正直、仕事が忙しくてそれどころじゃなく、もうドッペルゲンガーだったということで片づけてしまおうとした頃にそれはやってきた。
王子様が定時後、わたしの部署、わたしのデスクまで態々やってきてお誘いをしに来たのだ。わたしが声を発するより先に、周りにいた女の子のほうがきゃあと悲鳴をあげたきがするが、そんなことを気にすることが出来ない。

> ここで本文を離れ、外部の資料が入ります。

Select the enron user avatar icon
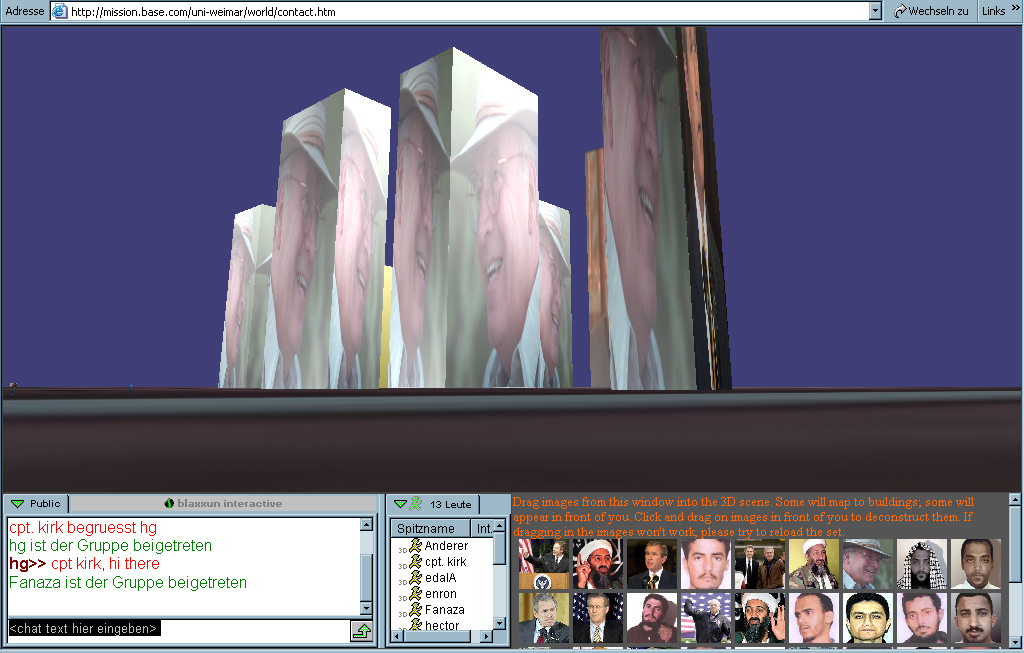The height and width of the screenshot is (653, 1024). [x=415, y=594]
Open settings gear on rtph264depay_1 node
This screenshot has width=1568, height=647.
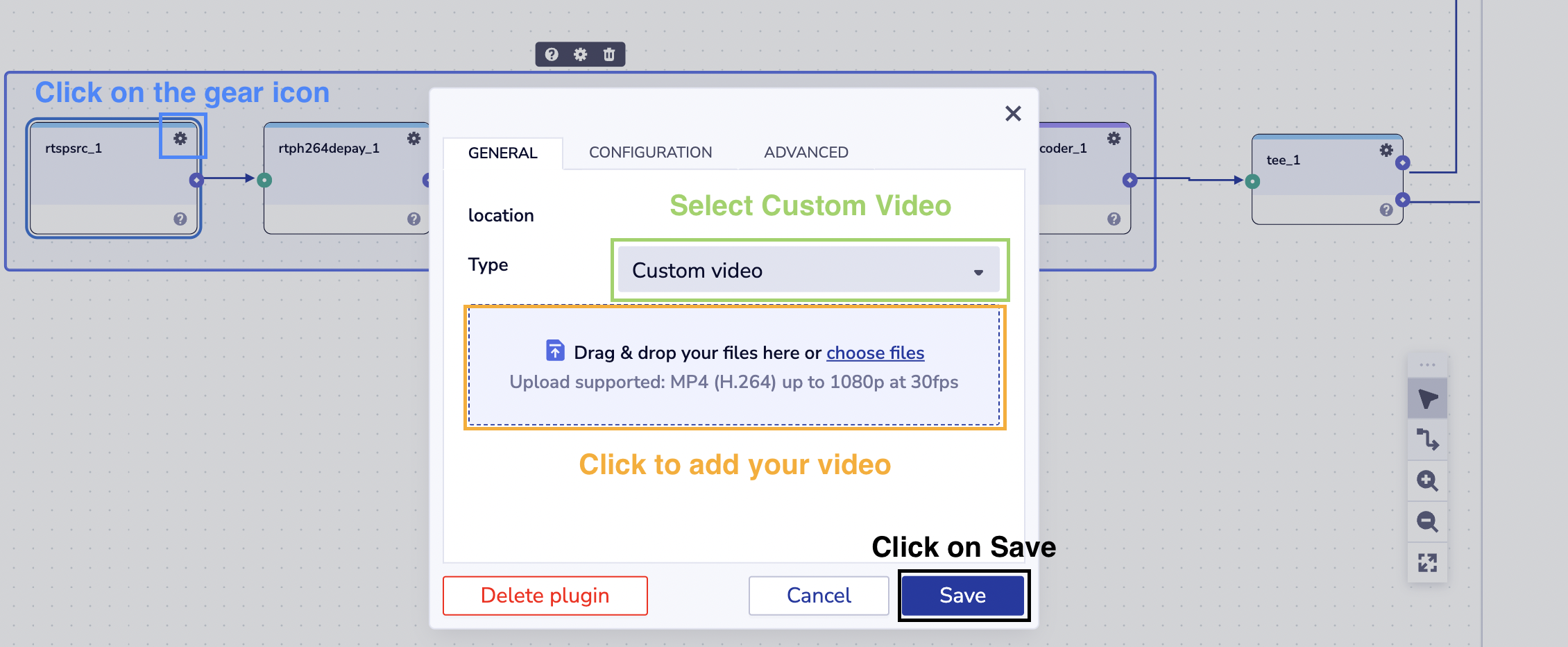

例えばこれが、昨日の一事件が無ければわたしだって少しは色めいた考えが出来た気がするが、きっとこれはそうじゃあないだろうことは馬鹿でもわかる。色濃いピンクから目を反らしてついさっきまで打っていた文書ファイルの目を向けて上手に言い訳をしようとこくりと意気込みを飲み込む。

「ちょっと仕事溜まっていて、今日も残業なんだ」

でもこれ、本当の事だから!とちょっとの良心を痛めつつ言えば、茅ヶ崎君はぱちりぱちりと長い睫毛で瞬きをした。デスクに広がる書類の束に画面に映る文書ファイルを見れば一目瞭然、すぐすぐ帰れる様子じゃないのは見て取れるだろう。茅ヶ崎くんのお誘いが嫌なわけでも仕事が本当は無くて帰れる状態である訳でもないが、わたしが茅ヶ崎くんの誘いを逃げるのにも理由がある。まだわたしには覚悟が足りないのだ。現場からは以上。そうして茅ヶ崎くんが去るのを待っていると、横のデスクから身を乗り出した先輩がいそいそとわたしのデスクに広がった書類を胸に抱いた。

「あ〜名前、昨日のお礼で早速これわたしがやっとくから!茅ヶ崎くん、どうぞ!」

にこにこと笑う先輩。ぽかんと口を開けた私。一動を見守っていた王子様。この空間だけが切り取られた異空間のように、静寂が走った。いや、待ってくださいそんなの悪いですよとわたしが言う前に先手を切ったのは、ぴかぴかに磨かれたパラブーツの革靴だった。

「じゃあ行こうか」
「・・・・・・・・・ハイ」

かつん、と一歩左足を歩を進めてにこりと微笑む茅ヶ崎くんは、正直月9の男優顔負けであったが、わたしといえば火曜サスペンスの犯人役よろしくな返事しか出来なかった。